10.3390/cancers11101460 ◽

2019 ◽

Vol 11 (10) ◽

pp. 1460 ◽

Cited By ~ 10

Author(s):

Liang Yan ◽

Priyank Raj ◽

Wantong Yao ◽

Haoqiang Ying

Keyword(s):

Pancreatic Cancer ◽

Glucose Metabolism ◽

Cancer Cells ◽

Redox Homeostasis ◽

Central Carbon Metabolism ◽

Ductal Adenocarcinoma ◽

Glycolytic Flux ◽

Pancreatic Cancer Cells ◽

Cellular Energetics ◽

Salvage Pathways

Pancreatic ductal adenocarcinoma (PDAC) is one of the most aggressive and lethal cancers, with a five-year survival rate of around 5% to 8%. To date, very few available drugs have been successfully used to treat PDAC due to the poor understanding of the tumor-specific features. One of the hallmarks of pancreatic cancer cells is the deregulated cellular energetics characterized by the “Warburg effect”. It has been known for decades that cancer cells have a dramatically increased glycolytic flux even in the presence of oxygen and normal mitochondrial function. Glycolytic flux is the central carbon metabolism process in all cells, which not only produces adenosine triphosphate (ATP) but also provides biomass for anabolic processes that support cell proliferation. Expression levels of glucose transporters and rate-limiting enzymes regulate the rate of glycolytic flux.
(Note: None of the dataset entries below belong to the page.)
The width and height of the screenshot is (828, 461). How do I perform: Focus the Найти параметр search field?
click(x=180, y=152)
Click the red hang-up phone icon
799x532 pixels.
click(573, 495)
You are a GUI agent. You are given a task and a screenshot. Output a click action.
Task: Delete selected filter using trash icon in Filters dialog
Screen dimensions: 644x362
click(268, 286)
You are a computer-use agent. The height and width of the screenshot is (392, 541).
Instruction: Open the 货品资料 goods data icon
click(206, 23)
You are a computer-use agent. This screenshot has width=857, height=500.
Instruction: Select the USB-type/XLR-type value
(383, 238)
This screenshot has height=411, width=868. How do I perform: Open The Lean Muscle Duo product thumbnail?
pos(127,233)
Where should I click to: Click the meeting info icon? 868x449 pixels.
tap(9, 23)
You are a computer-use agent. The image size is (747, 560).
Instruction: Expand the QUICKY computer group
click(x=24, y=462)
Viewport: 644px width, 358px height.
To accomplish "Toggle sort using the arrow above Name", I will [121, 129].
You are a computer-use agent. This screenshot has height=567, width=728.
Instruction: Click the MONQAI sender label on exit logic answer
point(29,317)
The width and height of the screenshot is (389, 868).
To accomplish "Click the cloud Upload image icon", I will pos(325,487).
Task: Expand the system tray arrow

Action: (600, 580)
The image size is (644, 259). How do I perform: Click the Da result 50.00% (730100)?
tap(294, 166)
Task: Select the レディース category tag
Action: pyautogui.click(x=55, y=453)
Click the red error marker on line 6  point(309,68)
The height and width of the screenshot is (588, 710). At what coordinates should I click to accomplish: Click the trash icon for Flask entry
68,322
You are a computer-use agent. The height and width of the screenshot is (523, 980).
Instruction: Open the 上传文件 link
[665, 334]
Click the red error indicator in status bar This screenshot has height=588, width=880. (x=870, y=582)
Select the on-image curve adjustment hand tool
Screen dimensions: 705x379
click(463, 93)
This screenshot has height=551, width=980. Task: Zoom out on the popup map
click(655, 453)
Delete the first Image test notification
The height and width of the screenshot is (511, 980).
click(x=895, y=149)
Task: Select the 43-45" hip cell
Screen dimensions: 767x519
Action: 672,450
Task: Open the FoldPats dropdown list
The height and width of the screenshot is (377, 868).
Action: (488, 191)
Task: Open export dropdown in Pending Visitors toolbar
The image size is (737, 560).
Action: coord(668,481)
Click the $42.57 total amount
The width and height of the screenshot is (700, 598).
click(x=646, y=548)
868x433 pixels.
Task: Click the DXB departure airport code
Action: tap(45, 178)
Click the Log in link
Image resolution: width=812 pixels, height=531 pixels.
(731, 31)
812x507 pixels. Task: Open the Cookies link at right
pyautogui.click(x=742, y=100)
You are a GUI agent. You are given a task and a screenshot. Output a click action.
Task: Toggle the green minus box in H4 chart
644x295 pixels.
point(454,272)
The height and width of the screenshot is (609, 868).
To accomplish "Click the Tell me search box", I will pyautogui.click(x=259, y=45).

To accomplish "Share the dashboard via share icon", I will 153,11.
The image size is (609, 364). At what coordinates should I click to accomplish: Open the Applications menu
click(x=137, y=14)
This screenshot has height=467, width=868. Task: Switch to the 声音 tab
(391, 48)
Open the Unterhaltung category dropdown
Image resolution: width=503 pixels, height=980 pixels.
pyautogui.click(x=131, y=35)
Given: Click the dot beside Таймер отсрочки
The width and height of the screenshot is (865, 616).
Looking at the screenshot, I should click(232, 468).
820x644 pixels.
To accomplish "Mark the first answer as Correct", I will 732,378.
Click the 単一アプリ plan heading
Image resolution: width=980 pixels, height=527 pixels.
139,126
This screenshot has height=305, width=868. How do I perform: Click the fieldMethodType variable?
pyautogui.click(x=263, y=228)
Intermediates that branch out from glycolysis are responsible for redox homeostasis, glycosylation, and biosynthesis. Beyond enhanced glycolytic flux, pancreatic cancer cells activate nutrient salvage pathways, which includes autophagy and micropinocytosis, from which the generated sugars, amino acids, and fatty acids are used to buffer the stresses induced by nutrient deprivation. Further, PDAC is characterized by extensive metabolic crosstalk between tumor cells and cells in the tumor microenvironment (TME). In this review, we will give an overview on recent progresses made in understanding glucose metabolism-related deregulations in PDAC.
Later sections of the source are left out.